Some sloppy storytelling prevents “Public Enemies” from reaching greatness anyway, but what hampers the movie is Mann’s decision to shoot in high definition video. The movie just looks cheap.
Filmmakers have been shooting in video for more than a decade, and its grainy look usually signals guerilla indie productions for better (“Pieces of April”) or worse (“My Date With Drew”). HD can be manipulated, through post-production color correction and other techniques, to simulate the richer, warmer look of film. George Lucas did this with the “Star Wars” prequels and David Fincher with “The Curious Case of Benjamin Button.”
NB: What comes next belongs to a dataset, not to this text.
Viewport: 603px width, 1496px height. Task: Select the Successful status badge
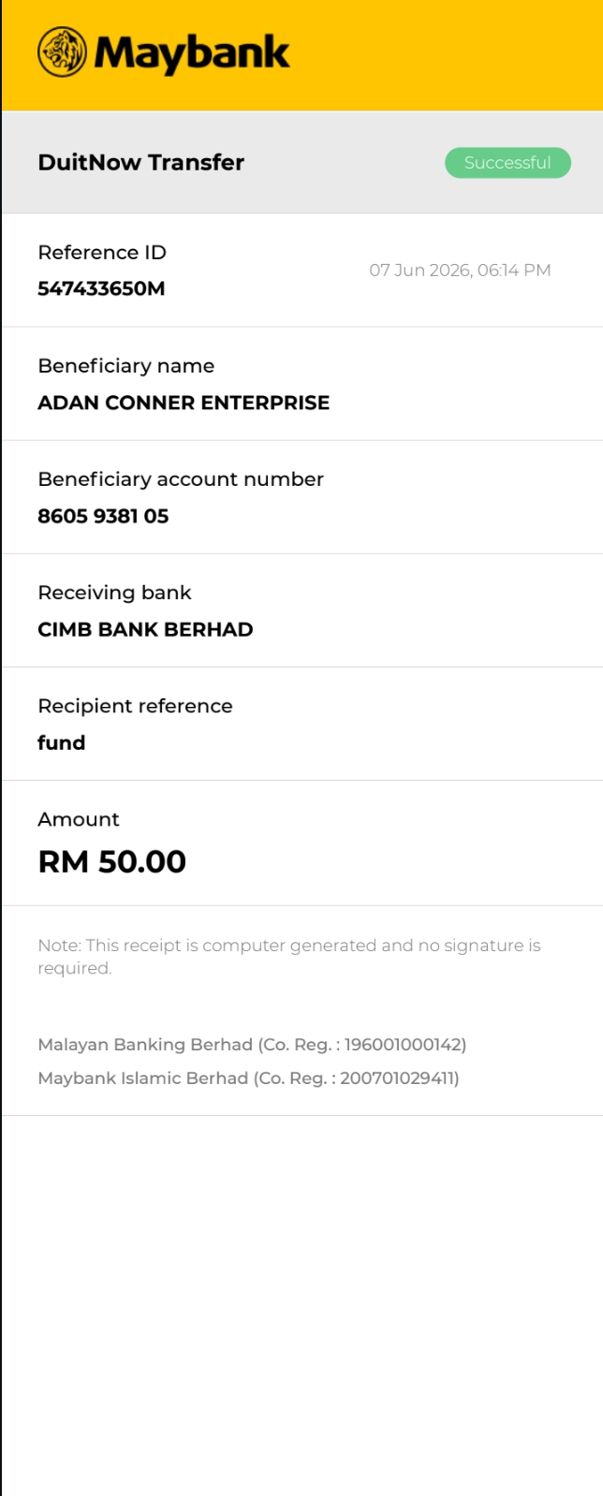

Mann also did this with his two previous films, “Collateral” (where the video manipulations looked terrific) and “Miami Vice.” But with “Public Enemies” Mann makes no (or very little) attempt to soften HD’s harshness.
Perhaps he means to recapture the spirit of the French New Wave filmmakers he admires, but “Public Enemies” is not small enough for this approach. It is intimate only half the time. The bank robberies and shootouts are staged on a grand scale.
“Public Enemies” looks exactly like what it is, a major motion picture shot with a home video camera (admittedly, a high-end one). The movie screen displaying the film becomes a giant flat screen TV.
Once you get past the cinematography, which isn’t easy, “Public Enemies” is a swift, detailed crime story that picks up many of Mann’s favored themes. In many ways it is a Depression-era retelling of “Heat,” with a cunning lawman and his team pursuing a flamboyant robber and his henchman. The story begins with Dillinger engineering a prison break in Michigan City, Ind., and ends with his famous demise outside Chicago’s Biograph Theater (a sequence shot on the actual location).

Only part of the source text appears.